In May 1940, the American Unitarian Association announced the formation of the Unitarian Service Committee (USC) to perform humanitarian service. They assisted many thousands of refugees fleeing the Nazis in war-torn Europe. Some of the people associated with the work of the USC were Robert Dexter, Martha and Waitstill Sharp, Charles Joy, Noel and Herta Field, Howard Brooks, and Helen Fogg and their work is described in the records. The library also has the personal papers of Charles Joy.
In 1940, the Universalist Board of Trustees appointed an emergency War Relief Committee to organize support for its Universalist War Relief Fund.

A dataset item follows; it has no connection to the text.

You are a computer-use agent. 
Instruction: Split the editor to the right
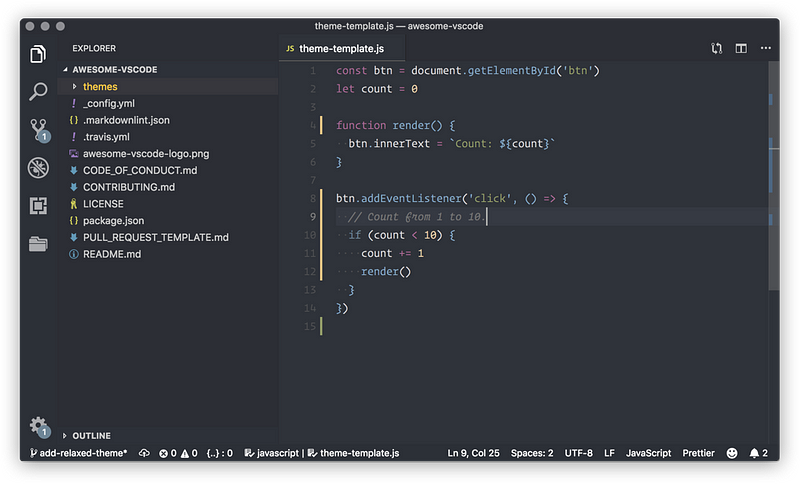pyautogui.click(x=741, y=48)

Out of this effort came the Universalist Service Committee, which was officially formed in 1945.
Holocaust Rescue and Relief is a digital collection of records of both organizations' relief work. Here you will also see the earliest use of the flaming chalice symbol on official USC letterhead.
In 1963, the Unitarian Service Committee and the Universalist Service Committee merged to form the Unitarian Universalist Service Committee (UUSC). The UUSC is involved in humanitarian efforts around the world. For concise summary of their work, see the UUSC Timeline.
For detailed history of the service committees, see:
- Subak, Susan Elisabeth. Rescue & Flight: American Relief Workers Who Defied the Nazis. Lincoln: University of Nebraska Press, 2010
- Joukowsky, Artemis A. W., and Burns, Ken. Defying the Nazis: The Sharps' War. Boston: Beacon Press, 2016.
- Ghanda DiFiglia, Roots and Visions: The First Fifty Years of the Unitarian Universalist Service Committee. Boston: Unitarian Universalist Service Committee, 1990.
- Timothy Driscoll, "Unitarian Universalist Service Committee Archives at the Harvard Divinity School: A Brief History and Collection Guide." The Journal of Unitarian Universalist History, v. 25 (1998), pp. 41-57.